### YOUR TASK
Set down exactly the lines below between the line holding "Select the blue crystal shard item" and the line holding "Image resolution: width=800", inclusive; no other line belongs in the answer.

### RECORDS TO USE
Segment Open
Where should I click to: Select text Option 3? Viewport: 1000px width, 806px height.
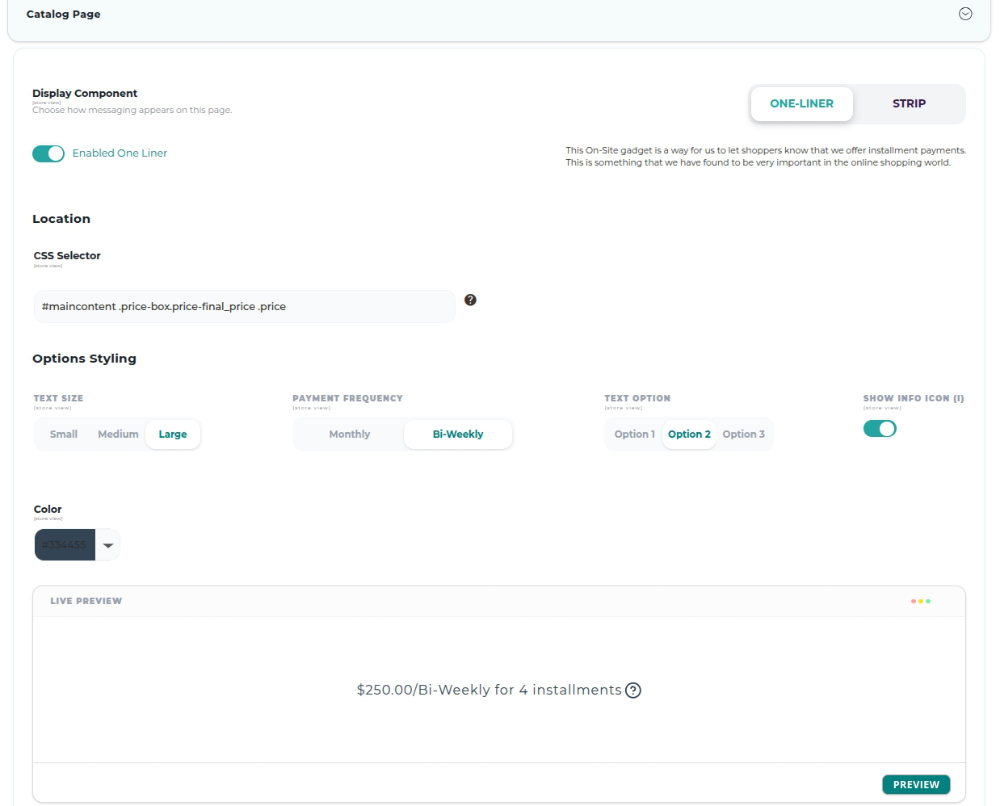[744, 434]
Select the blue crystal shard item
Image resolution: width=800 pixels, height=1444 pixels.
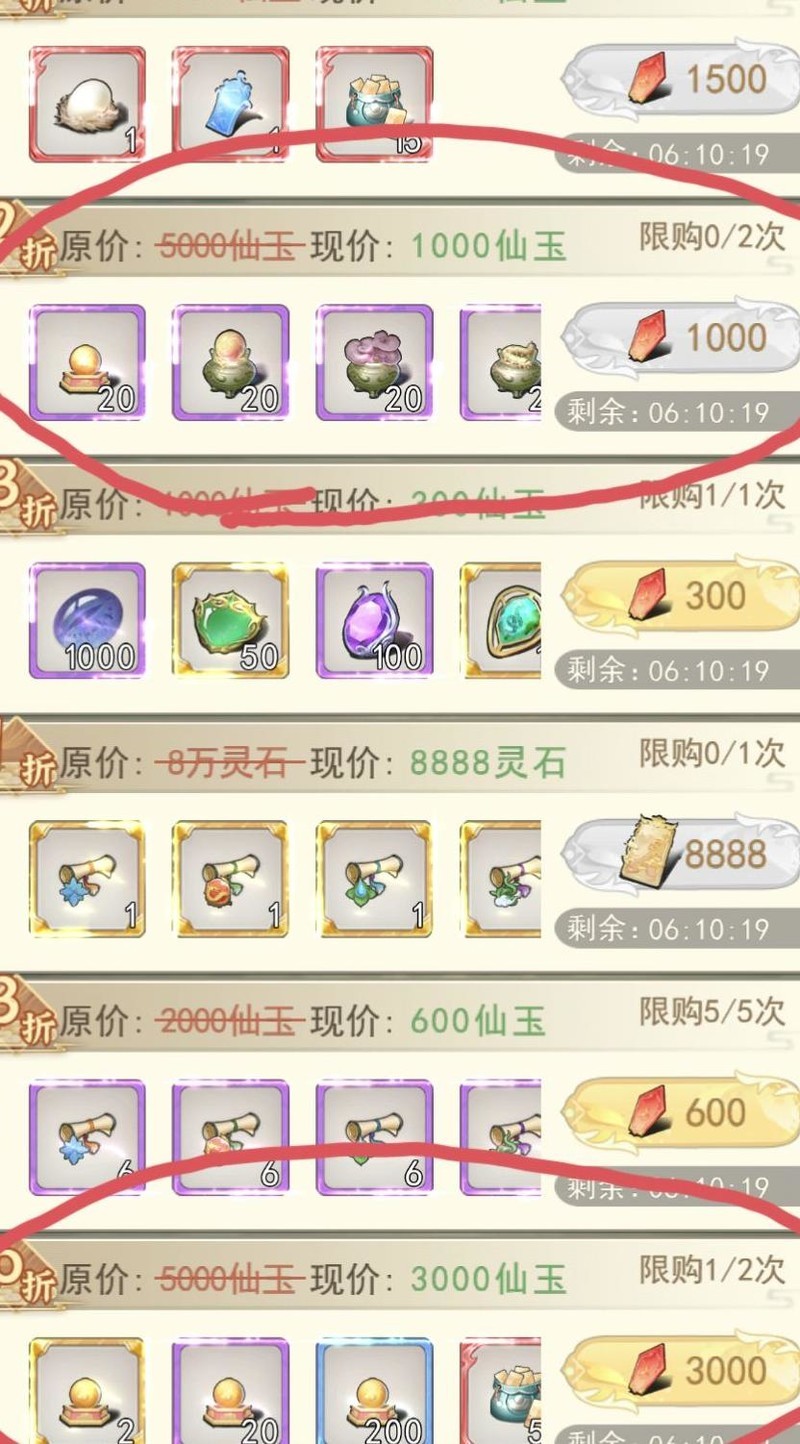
Segment Closed
Segment Open
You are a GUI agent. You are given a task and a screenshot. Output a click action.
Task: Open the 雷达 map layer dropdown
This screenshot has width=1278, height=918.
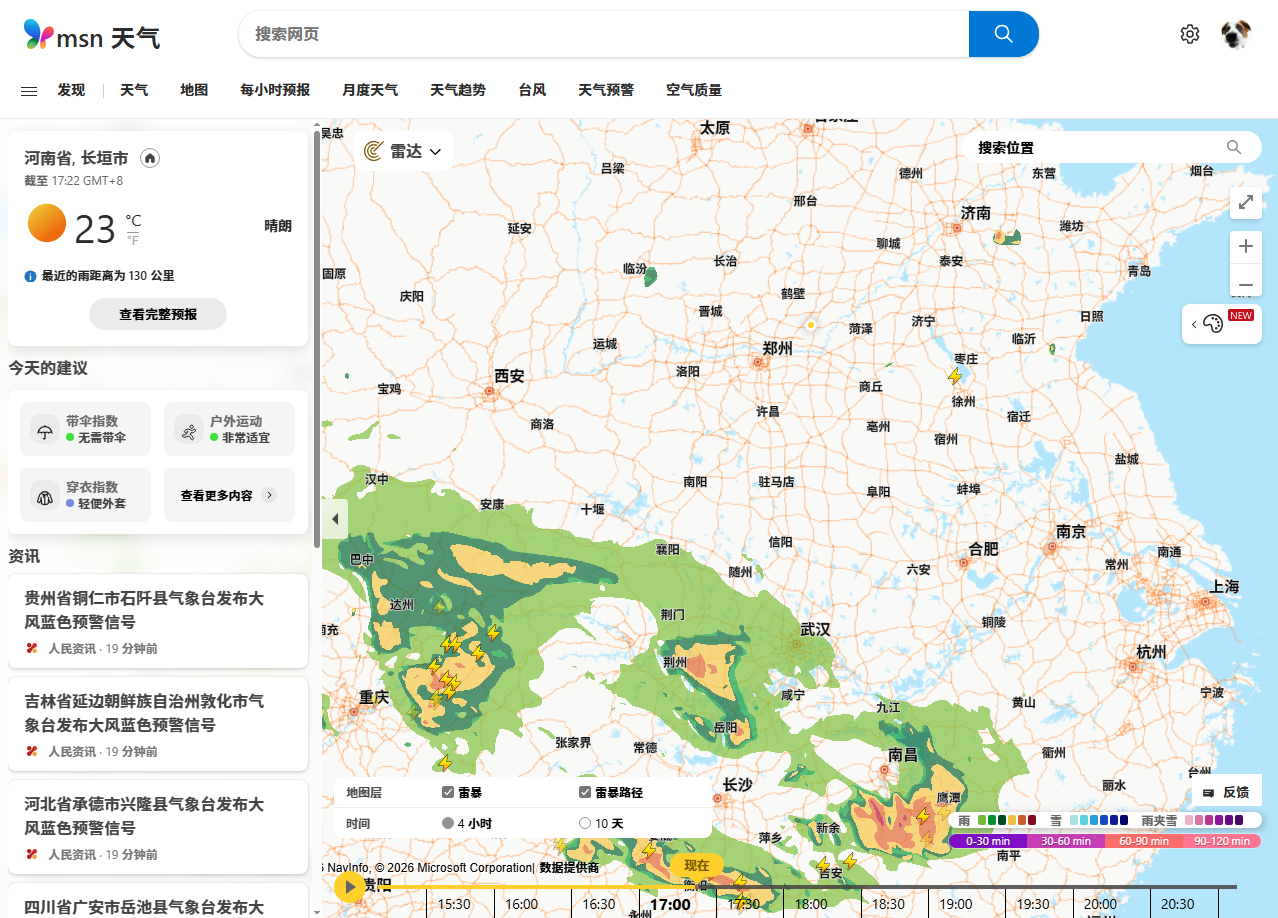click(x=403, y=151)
Segment Closed
### RESULT
Select the blue crystal shard item
Image resolution: width=800 pixels, height=1444 pixels.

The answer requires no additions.